═══ Data ═══
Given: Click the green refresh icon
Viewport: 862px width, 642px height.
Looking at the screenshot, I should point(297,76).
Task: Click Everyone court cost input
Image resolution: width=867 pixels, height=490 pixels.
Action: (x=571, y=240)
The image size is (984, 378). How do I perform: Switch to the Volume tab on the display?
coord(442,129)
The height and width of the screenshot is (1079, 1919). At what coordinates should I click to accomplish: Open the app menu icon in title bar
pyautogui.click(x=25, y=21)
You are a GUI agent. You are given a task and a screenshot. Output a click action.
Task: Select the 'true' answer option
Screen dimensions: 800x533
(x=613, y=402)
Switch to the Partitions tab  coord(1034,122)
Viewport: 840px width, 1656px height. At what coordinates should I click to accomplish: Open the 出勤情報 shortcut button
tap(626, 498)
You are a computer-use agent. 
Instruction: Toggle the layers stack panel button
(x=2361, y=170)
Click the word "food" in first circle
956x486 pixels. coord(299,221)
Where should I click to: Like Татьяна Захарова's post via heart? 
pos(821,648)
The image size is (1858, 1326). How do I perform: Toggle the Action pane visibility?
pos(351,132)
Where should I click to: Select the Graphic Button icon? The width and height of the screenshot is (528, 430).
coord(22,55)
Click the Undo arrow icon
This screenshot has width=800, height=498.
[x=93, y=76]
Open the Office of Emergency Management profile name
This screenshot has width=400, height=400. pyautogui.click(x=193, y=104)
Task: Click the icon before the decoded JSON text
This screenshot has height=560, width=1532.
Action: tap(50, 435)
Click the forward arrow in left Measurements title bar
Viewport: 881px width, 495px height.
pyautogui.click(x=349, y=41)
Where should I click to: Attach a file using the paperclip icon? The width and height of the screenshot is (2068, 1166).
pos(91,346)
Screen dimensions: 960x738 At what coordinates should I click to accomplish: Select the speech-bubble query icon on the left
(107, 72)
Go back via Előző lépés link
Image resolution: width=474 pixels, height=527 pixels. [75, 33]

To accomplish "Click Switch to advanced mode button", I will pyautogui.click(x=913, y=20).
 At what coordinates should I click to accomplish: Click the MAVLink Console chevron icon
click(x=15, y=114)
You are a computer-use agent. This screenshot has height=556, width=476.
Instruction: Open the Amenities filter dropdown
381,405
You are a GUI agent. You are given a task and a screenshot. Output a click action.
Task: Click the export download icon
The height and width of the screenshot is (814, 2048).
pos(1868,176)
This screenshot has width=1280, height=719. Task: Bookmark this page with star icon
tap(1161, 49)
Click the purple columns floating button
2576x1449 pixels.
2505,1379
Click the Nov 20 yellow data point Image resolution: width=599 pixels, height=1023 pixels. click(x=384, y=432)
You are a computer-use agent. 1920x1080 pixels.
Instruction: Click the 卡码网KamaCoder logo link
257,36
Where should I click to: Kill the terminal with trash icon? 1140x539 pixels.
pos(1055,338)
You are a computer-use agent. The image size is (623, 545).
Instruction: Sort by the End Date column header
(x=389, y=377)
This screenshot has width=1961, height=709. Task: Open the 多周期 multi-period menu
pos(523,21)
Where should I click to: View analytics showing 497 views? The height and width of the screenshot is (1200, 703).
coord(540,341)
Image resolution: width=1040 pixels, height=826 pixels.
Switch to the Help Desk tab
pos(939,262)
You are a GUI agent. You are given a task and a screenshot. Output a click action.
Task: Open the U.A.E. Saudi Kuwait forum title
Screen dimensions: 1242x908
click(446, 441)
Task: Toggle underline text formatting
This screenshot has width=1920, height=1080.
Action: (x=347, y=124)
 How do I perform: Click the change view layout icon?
═══
■ **Given task**: Copy all of the records above line for line, without changing a single character.

■ **Answer for the task**:
Given: Click the green refresh icon
Viewport: 862px width, 642px height.
Looking at the screenshot, I should point(297,76).
Task: Click Everyone court cost input
Image resolution: width=867 pixels, height=490 pixels.
Action: (x=571, y=240)
The image size is (984, 378). How do I perform: Switch to the Volume tab on the display?
coord(442,129)
The height and width of the screenshot is (1079, 1919). At what coordinates should I click to accomplish: Open the app menu icon in title bar
pyautogui.click(x=25, y=21)
You are a GUI agent. You are given a task and a screenshot. Output a click action.
Task: Select the 'true' answer option
Screen dimensions: 800x533
(x=613, y=402)
Switch to the Partitions tab  coord(1034,122)
Viewport: 840px width, 1656px height. At what coordinates should I click to accomplish: Open the 出勤情報 shortcut button
tap(626, 498)
You are a computer-use agent. 
Instruction: Toggle the layers stack panel button
(x=2361, y=170)
Click the word "food" in first circle
956x486 pixels. coord(299,221)
Where should I click to: Like Татьяна Захарова's post via heart? 
pos(821,648)
The image size is (1858, 1326). How do I perform: Toggle the Action pane visibility?
pos(351,132)
Where should I click to: Select the Graphic Button icon? The width and height of the screenshot is (528, 430).
coord(22,55)
Click the Undo arrow icon
This screenshot has width=800, height=498.
[x=93, y=76]
Open the Office of Emergency Management profile name
This screenshot has width=400, height=400. pyautogui.click(x=193, y=104)
Task: Click the icon before the decoded JSON text
This screenshot has height=560, width=1532.
Action: tap(50, 435)
Click the forward arrow in left Measurements title bar
Viewport: 881px width, 495px height.
pyautogui.click(x=349, y=41)
Where should I click to: Attach a file using the paperclip icon? The width and height of the screenshot is (2068, 1166).
pos(91,346)
Screen dimensions: 960x738 At what coordinates should I click to accomplish: Select the speech-bubble query icon on the left
(107, 72)
Go back via Előző lépés link
Image resolution: width=474 pixels, height=527 pixels. [75, 33]

To accomplish "Click Switch to advanced mode button", I will pyautogui.click(x=913, y=20).
 At what coordinates should I click to accomplish: Click the MAVLink Console chevron icon
click(x=15, y=114)
You are a computer-use agent. This screenshot has height=556, width=476.
Instruction: Open the Amenities filter dropdown
381,405
You are a GUI agent. You are given a task and a screenshot. Output a click action.
Task: Click the export download icon
The height and width of the screenshot is (814, 2048).
pos(1868,176)
This screenshot has width=1280, height=719. Task: Bookmark this page with star icon
tap(1161, 49)
Click the purple columns floating button
2576x1449 pixels.
2505,1379
Click the Nov 20 yellow data point Image resolution: width=599 pixels, height=1023 pixels. click(x=384, y=432)
You are a computer-use agent. 1920x1080 pixels.
Instruction: Click the 卡码网KamaCoder logo link
257,36
Where should I click to: Kill the terminal with trash icon? 1140x539 pixels.
pos(1055,338)
You are a computer-use agent. The image size is (623, 545).
Instruction: Sort by the End Date column header
(x=389, y=377)
This screenshot has width=1961, height=709. Task: Open the 多周期 multi-period menu
pos(523,21)
Where should I click to: View analytics showing 497 views? The height and width of the screenshot is (1200, 703).
coord(540,341)
Image resolution: width=1040 pixels, height=826 pixels.
Switch to the Help Desk tab
pos(939,262)
You are a GUI agent. You are given a task and a screenshot. Output a click action.
Task: Open the U.A.E. Saudi Kuwait forum title
Screen dimensions: 1242x908
click(446, 441)
Task: Toggle underline text formatting
This screenshot has width=1920, height=1080.
Action: (x=347, y=124)
 How do I perform: Click the change view layout icon?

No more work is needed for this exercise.